OBJECTIVES:
a) Sum up the M68 tank gun text in two sentences.
b) Print word for word the section of the M68 tank gun text starting at "M68A1E4 : a" and ending at "in the 1980s.".

SOURCE TEXT:
The M68 is an American 105 mm tank gun. It uses a British-designed L7 gun tube and cartridges with an 
American-designed mount, breech assembly and recoil mechanism.

Technical characteristics 
The M68 differs from the L7 in several aspects :
The M68 uses a concentric recoil spring instead of a separate buffer and recuperator hydraulic cylinders.
The M68 has a cylindrical breech with a vertical sliding breech block instead of a square-shaped breech with a horizontal sliding breech block.
Firing is electrical only.
The M68 barrel is secured to the breech by a tapered pin and interrupted breech threads which allow the barrel to be removed from the gun shield without having to dismantle the mantlet.
The M68 is fitted with an eccentric bore evacuator instead of a concentric model in order to provide more clearance over the rear deck.
The M68 chamber has a difference in the length of its shoulder, producing a different diametral taper near the freebore.

Models 
M68 : initial production variant, used on the original variant of the M60 tank and the M116 gun mount. Retrofitted to the M48A5.
M68E1 : variant used on the M60A1 and M60A3 tanks in mount M140. They were fitted with a fiberglass thermal shroud in 1973. 
M68A1 : improved variant built in 1980 for use on the M1 and IPM1 versions of the M1 Abrams. The M68A1 features an aluminium thermal shroud and a pad for fixing the muzzle reference sensor.
M68A1E4 : a light weight, low-recoil version of the M68A1 designed for the M1128 Mobile Gun System (Stryker MGS). Also designated as M68A2, it features an Ares Incorporated long stroke, low recoil impulse mechanism and a muzzle brake (later removed). The breech is  mounted upside down to accommodate the automatic loader.

Foreign variants 
KM68A1 : licence-produced variant of the US M68A1 gun for the South Korean Army. Used on the South Korean variant of the M48, the M48A5K and K1 tanks.
M68T : Turkish licence-built versions by MKEK under the designation of M68T to up-gun its 90 mm armed M48 fleet, took place in the 1980s.
M64 L71A : Israeli variant built by IMI for the Merkava Mk. I and Mk. 2 tanks.

Prototypes 
T254E1 : US designation for the L7A1, it had the same horizontal sliding breech block as the L7 and used British X15/L52 barrels with a concentric bore evacuator on the barrel.

MATERIAL SUPPLIED:
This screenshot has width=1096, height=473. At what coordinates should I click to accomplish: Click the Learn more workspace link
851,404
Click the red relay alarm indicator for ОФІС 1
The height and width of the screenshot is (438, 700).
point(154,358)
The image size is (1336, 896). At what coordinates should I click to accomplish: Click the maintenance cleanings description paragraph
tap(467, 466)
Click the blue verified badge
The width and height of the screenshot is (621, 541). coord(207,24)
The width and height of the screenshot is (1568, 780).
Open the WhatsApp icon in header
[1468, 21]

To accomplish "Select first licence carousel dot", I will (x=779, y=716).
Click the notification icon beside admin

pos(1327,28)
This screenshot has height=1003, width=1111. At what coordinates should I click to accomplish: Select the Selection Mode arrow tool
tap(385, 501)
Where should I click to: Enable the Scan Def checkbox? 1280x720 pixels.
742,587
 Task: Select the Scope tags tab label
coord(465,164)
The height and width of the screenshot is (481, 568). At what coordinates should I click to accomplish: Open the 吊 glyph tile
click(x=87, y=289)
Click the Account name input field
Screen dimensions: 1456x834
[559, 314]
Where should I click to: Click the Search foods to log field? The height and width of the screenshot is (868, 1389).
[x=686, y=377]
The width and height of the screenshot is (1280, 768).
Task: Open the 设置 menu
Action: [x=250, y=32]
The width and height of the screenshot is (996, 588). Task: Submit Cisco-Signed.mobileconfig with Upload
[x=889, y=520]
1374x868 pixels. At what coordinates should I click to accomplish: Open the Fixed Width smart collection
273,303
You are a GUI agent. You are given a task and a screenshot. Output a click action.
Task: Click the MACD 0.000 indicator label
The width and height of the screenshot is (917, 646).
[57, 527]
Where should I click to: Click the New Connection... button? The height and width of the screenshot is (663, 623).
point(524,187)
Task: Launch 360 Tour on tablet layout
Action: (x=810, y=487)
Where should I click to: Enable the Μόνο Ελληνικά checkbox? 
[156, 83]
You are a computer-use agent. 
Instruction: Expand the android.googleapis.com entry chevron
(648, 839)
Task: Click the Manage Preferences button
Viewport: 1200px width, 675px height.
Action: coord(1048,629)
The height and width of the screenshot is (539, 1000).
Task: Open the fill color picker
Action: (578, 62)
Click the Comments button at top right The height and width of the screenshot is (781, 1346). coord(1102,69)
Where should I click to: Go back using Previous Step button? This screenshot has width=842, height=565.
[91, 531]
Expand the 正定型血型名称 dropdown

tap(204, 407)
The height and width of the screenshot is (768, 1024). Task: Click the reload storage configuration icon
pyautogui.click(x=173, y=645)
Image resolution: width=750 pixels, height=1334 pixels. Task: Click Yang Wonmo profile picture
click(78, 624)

WRITTEN ANSWERS:
a) The M68 is an American 105 mm tank gun that pairs a British-designed L7 gun tube and cartridges with an American-designed mount, breech assembly and recoil mechanism. It differs from the L7 in features such as a concentric recoil spring, a vertical sliding breech block and electrical-only firing, and it was made in several models and foreign variants, including the M68A1 for the M1 Abrams and licence-built versions for South Korea and Turkey.

b)
M68A1E4 : a light weight, low-recoil version of the M68A1 designed for the M1128 Mobile Gun System (Stryker MGS). Also designated as M68A2, it features an Ares Incorporated long stroke, low recoil impulse mechanism and a muzzle brake (later removed). The breech is  mounted upside down to accommodate the automatic loader.

Foreign variants 
KM68A1 : licence-produced variant of the US M68A1 gun for the South Korean Army. Used on the South Korean variant of the M48, the M48A5K and K1 tanks.
M68T : Turkish licence-built versions by MKEK under the designation of M68T to up-gun its 90 mm armed M48 fleet, took place in the 1980s.